(Pointing data for text and elements)
####################

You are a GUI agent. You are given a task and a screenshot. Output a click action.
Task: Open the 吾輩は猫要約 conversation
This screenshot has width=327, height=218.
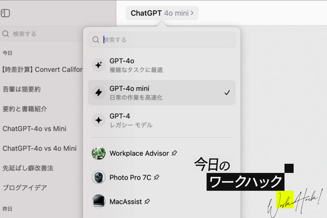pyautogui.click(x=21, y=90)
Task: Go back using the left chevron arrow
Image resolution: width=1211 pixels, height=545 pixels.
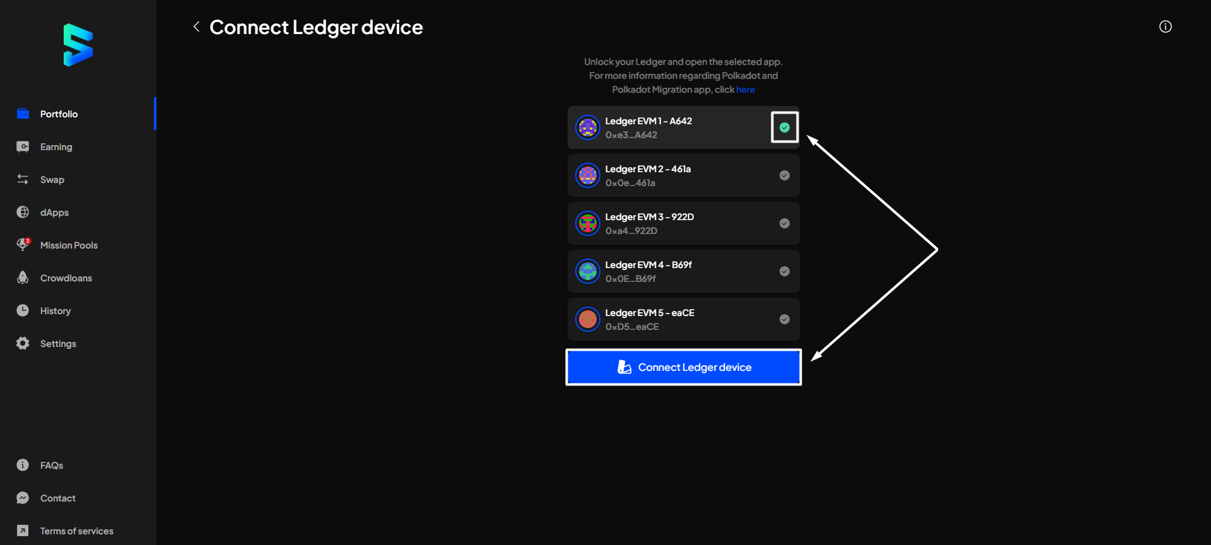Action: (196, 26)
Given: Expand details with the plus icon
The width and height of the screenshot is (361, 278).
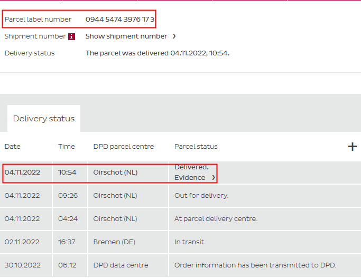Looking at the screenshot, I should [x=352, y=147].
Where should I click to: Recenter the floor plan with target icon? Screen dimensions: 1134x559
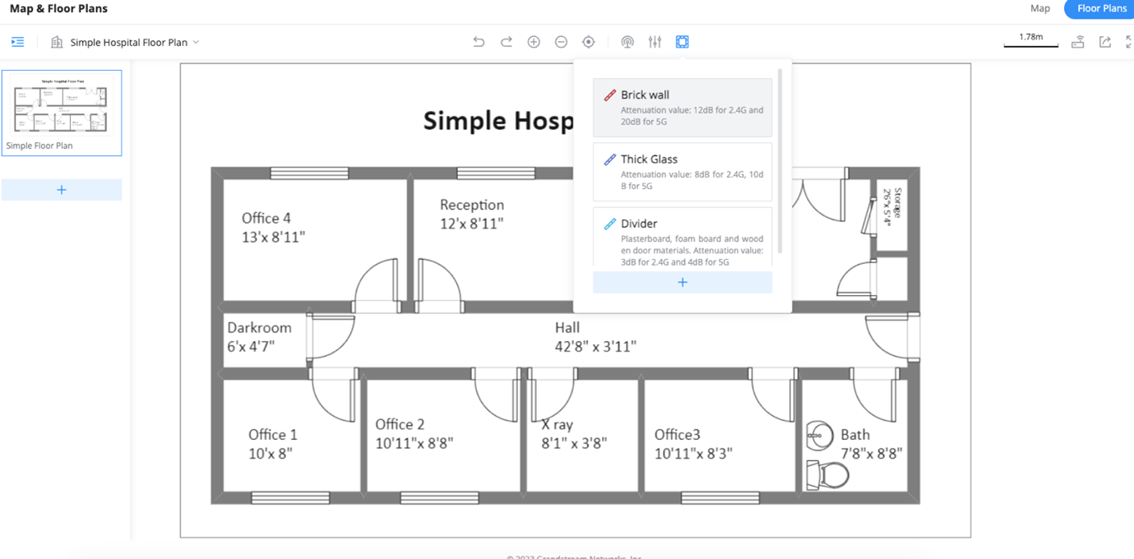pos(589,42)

####################

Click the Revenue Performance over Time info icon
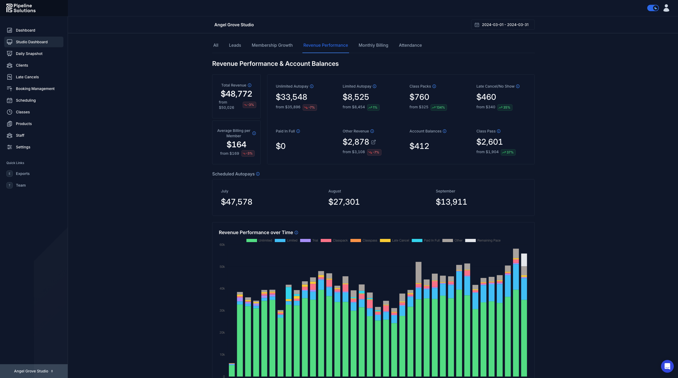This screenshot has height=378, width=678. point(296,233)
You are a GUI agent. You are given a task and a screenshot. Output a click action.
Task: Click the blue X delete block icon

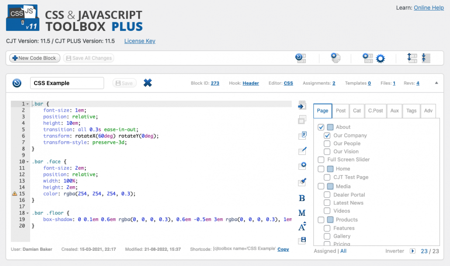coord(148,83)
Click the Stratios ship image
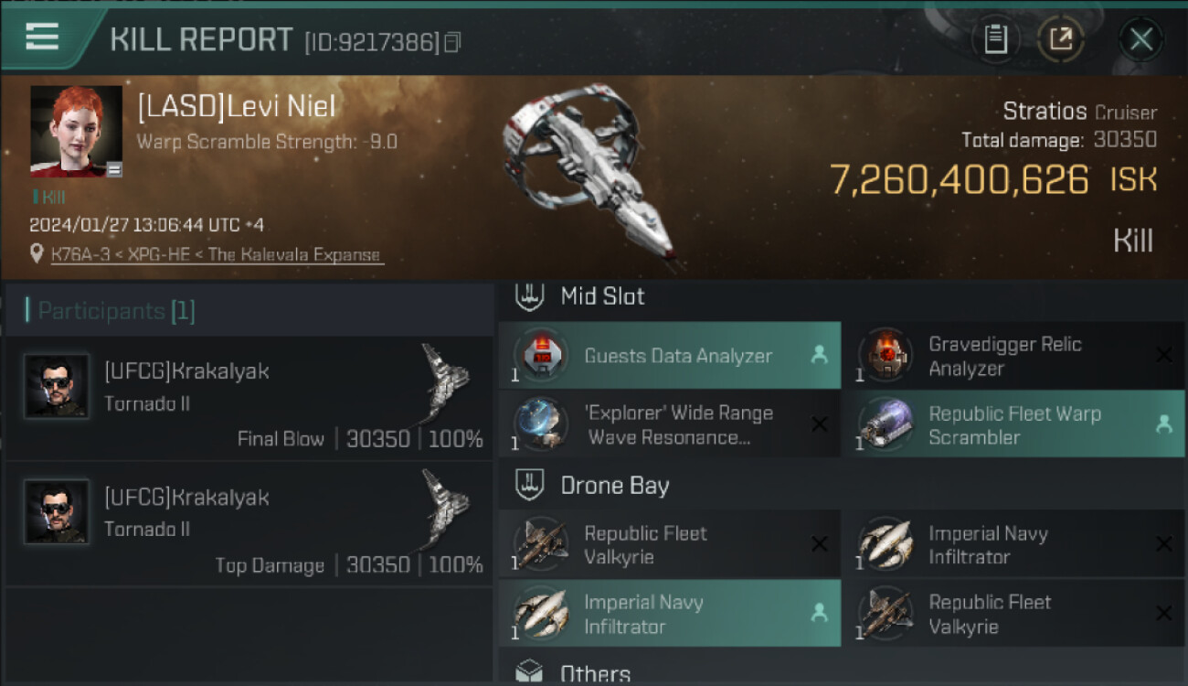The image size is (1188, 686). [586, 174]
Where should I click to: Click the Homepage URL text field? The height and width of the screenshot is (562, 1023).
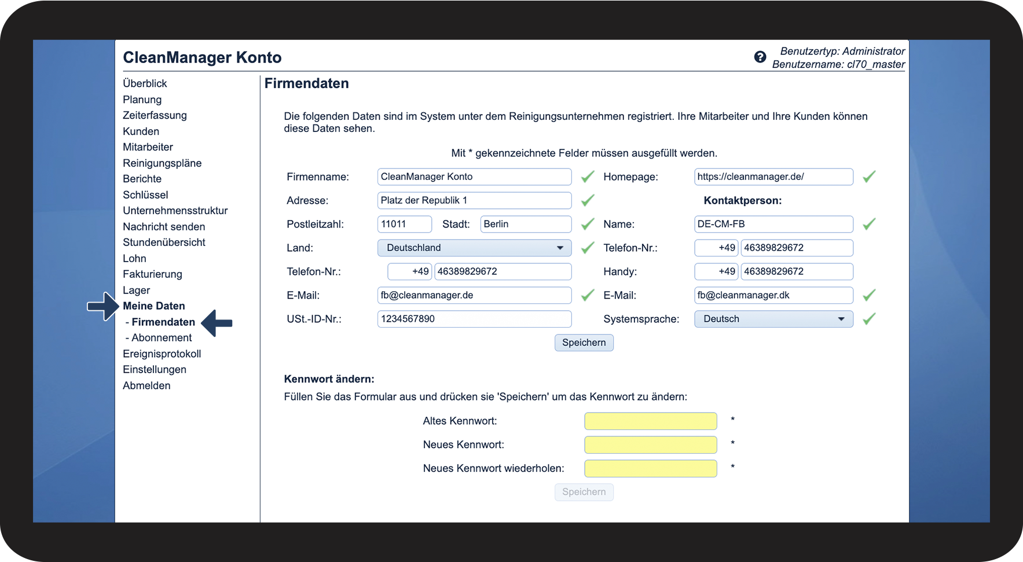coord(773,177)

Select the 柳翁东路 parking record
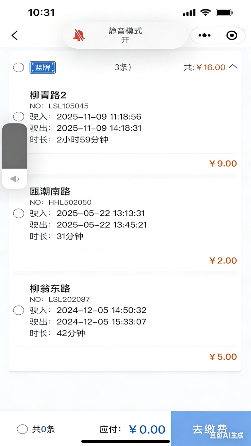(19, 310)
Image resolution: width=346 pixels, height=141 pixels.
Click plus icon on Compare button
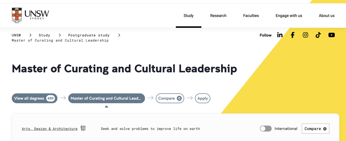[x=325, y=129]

####################

Which lines in the data above contain the word "plus" with its case matching? Identify each one and copy it out in full.

Given: Expand details with the plus icon
Click plus icon on Compare button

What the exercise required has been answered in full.